On Monday, April 4, the pizzeria held a public auction to clear out its equipment before closing its doors once again.

One of the owners, who introduced himself as Tony but didn’t want his last name mentioned, said he would have stayed had he been offered a “fair lease,” but also indicated there were other factors like a vent that wasn’t up to building code, which he said the landlord had concerns about. However, on the latter issue, Tony said he couldn’t have it fixed. “If it was something simple, we would have addressed it,” he said.

Tony isn’t currently planning to reopen Mariella’s at another location.

“If we could find a good spot that’s affordable in the area, we might,” Tony said. “We had a very good following. The community wants us to be here.”
As T&V reported last week, Con Ed said the gas was shut off in the building on January 24 because of an odor, but the utility was able to turn it back on by February 22. While the gas was eventually switched back on, the restaurant never reopened.

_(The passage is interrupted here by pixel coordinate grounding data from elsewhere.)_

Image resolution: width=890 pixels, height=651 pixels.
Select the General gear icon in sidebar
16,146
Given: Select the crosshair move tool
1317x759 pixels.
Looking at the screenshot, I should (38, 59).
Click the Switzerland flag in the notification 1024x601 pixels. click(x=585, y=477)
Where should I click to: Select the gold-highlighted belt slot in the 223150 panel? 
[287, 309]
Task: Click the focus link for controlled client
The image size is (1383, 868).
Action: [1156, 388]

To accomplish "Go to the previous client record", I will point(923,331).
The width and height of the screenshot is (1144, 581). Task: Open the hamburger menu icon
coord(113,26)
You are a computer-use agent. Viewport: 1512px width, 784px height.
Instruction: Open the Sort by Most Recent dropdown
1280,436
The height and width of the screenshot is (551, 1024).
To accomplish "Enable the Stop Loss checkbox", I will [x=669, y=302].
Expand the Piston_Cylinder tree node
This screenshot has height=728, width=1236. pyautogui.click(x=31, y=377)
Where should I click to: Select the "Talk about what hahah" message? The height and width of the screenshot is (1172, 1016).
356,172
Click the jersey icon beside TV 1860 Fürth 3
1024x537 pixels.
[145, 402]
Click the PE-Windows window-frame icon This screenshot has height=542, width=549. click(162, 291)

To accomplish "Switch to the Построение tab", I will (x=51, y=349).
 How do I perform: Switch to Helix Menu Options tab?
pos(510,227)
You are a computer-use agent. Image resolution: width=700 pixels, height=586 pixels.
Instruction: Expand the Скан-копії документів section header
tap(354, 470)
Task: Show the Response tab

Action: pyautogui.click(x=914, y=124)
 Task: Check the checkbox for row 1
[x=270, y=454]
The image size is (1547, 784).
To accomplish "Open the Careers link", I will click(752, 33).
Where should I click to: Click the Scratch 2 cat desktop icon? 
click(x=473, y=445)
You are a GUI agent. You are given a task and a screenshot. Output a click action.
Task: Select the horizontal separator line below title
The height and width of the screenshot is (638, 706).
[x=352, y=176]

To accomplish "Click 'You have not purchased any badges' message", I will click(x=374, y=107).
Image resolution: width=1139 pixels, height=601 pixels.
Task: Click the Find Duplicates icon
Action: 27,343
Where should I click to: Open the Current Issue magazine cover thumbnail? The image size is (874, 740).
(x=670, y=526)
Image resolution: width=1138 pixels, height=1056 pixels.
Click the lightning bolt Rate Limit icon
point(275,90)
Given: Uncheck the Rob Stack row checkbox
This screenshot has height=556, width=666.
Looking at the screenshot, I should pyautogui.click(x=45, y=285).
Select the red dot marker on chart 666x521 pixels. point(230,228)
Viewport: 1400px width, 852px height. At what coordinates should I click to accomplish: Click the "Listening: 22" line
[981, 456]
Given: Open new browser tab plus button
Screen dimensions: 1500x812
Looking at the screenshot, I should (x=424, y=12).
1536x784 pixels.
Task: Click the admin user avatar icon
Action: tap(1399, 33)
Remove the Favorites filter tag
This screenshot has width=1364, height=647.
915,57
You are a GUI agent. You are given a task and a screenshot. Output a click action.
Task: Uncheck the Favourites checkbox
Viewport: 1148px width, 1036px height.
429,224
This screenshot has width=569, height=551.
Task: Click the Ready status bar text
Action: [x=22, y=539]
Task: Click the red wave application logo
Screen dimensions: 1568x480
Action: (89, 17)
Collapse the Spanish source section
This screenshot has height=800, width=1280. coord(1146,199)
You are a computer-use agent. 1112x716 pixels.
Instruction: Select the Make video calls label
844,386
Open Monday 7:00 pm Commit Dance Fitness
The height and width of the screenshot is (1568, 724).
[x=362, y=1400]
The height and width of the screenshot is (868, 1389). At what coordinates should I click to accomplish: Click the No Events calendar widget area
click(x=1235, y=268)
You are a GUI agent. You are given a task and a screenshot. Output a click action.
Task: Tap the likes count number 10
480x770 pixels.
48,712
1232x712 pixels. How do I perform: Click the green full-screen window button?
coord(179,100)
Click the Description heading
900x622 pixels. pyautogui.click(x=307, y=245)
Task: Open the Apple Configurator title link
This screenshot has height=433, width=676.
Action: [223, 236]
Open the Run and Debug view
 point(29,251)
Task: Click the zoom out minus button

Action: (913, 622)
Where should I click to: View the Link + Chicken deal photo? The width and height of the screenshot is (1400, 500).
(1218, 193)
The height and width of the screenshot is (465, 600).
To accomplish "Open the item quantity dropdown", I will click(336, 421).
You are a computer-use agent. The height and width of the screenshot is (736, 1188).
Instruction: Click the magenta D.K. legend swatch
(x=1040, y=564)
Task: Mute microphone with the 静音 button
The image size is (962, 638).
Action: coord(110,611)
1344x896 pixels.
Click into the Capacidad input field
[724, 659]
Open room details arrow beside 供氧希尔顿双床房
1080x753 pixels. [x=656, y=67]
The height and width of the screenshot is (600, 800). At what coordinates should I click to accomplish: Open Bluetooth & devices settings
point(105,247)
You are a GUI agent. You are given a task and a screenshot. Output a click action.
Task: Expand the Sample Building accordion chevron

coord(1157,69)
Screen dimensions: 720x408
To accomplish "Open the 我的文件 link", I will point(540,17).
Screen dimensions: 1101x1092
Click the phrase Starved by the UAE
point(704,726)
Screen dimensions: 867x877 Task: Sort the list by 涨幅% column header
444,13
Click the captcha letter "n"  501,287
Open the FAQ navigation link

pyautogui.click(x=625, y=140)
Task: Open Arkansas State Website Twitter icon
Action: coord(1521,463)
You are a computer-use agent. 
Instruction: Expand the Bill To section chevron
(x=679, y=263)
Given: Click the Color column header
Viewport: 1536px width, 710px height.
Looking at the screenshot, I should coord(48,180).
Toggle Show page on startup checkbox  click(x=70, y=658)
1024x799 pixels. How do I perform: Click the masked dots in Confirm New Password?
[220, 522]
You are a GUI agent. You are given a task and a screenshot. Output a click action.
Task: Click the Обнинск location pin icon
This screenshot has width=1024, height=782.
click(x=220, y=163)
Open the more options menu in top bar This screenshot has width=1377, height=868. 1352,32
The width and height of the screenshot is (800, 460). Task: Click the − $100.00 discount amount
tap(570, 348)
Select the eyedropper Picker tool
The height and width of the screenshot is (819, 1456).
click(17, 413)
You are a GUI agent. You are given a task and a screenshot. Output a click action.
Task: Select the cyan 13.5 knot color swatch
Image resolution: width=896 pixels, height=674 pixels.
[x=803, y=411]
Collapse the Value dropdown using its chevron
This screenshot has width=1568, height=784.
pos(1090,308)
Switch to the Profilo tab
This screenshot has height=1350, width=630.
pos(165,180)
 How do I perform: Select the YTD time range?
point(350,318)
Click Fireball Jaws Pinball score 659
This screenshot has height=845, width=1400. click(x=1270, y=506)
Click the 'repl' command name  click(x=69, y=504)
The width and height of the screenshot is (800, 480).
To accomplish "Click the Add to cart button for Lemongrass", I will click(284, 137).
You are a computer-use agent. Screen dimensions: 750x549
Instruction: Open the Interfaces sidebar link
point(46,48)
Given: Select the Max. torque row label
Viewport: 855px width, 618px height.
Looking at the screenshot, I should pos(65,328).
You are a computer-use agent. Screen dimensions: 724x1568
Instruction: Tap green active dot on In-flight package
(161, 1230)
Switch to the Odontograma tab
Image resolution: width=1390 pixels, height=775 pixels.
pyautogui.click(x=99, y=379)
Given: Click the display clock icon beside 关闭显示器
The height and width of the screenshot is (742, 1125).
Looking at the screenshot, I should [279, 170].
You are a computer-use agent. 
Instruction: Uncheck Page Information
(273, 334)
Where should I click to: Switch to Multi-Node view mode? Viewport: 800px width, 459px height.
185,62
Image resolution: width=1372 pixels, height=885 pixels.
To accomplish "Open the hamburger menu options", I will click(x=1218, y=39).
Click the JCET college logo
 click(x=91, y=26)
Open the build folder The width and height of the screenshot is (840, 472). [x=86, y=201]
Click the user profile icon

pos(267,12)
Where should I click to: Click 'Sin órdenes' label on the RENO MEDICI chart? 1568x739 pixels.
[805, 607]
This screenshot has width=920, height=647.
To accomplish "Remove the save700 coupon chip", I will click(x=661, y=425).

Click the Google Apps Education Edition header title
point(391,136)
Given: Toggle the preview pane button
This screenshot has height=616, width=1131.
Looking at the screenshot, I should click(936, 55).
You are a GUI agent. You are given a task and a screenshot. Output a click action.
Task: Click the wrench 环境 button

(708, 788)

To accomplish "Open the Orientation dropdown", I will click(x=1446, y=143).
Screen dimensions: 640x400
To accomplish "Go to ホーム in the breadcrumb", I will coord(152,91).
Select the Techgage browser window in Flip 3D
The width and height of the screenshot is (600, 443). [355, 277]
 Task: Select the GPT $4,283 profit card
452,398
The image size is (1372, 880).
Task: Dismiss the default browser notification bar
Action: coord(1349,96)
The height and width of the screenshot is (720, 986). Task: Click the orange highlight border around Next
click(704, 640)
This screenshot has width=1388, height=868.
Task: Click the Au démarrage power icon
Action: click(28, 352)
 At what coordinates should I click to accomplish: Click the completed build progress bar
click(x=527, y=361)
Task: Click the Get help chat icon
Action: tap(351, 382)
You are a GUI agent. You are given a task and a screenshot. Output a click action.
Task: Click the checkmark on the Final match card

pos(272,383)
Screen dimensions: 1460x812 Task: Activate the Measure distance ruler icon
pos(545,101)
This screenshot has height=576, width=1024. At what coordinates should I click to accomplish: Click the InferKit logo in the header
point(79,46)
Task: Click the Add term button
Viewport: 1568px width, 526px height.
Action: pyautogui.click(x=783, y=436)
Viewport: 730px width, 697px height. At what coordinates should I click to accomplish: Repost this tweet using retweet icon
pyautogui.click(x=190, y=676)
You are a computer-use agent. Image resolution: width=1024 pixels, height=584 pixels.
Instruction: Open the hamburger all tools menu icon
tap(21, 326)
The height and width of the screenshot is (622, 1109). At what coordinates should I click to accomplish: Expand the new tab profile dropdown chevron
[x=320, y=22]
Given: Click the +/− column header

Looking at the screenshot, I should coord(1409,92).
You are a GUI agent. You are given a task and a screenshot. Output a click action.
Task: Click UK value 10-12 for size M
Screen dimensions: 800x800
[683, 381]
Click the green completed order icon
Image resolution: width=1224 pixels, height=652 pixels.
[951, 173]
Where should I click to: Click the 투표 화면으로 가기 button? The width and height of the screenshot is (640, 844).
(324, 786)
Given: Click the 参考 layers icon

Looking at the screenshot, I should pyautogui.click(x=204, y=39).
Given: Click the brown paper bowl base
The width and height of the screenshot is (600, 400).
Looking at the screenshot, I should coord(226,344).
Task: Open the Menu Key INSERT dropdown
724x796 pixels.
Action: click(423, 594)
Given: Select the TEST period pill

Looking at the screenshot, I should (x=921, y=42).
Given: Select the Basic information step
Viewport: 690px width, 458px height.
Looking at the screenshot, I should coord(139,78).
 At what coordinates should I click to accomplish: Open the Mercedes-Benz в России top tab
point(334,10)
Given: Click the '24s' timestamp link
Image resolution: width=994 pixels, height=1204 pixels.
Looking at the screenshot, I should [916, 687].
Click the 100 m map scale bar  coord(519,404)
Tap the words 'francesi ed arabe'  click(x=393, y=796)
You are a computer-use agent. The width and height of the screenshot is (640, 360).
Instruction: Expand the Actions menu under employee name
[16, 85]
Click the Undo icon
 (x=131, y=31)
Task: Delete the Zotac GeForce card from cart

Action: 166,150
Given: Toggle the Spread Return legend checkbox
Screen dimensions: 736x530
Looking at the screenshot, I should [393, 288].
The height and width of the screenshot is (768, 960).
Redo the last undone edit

Tony explained that while the owners hadn’t planned to close due to the gas issue, they faced an uphill battle after five weeks of closure, because his employees moved on and he lost a significant amount of inventory.

He went on to say he’s noticed that businesses “everywhere,” but in particular First Avenue have been getting displaced. “People are going out,” said Tony. “It’s very difficult for the little guys.

“It’s a sad thing,” he added. “It’s a very emotional day. We never thought we’d go out of business. But things happen.”

He declined to name the landlord, but data from the website of the Department of Housing Preservation and the Development linked the address, 180 Third Avenue, which is at the corner of East 16th Street, to an address for residential apartments at the same property, 145 East 16th Street. That property is listed as being owned by Allan and Jane Goldman of Solil Management. A call to that company was forwarded to a person who manages the commercial spaces, who didn’t respond to a request for comment.

Meanwhile, outside the pizza shop on Monday morning, one man walking by, upon noticing the “Public auction sign,’ declared, “It’s a tragedy.” He then snapped a photo before moving on. A couple of other passersby also stopped briefly in the rain in disbelief.

Elsewhere on the block, a small Mexican restaurant across the street called La Paloma sported a “for rent” sign. Up the block at the corner of East 16th Street, the space that was last home to Met Food supermarket, which closed a year ago, was still vacant, while a space next store has recently become an urgent care center run by North Shore LIJ.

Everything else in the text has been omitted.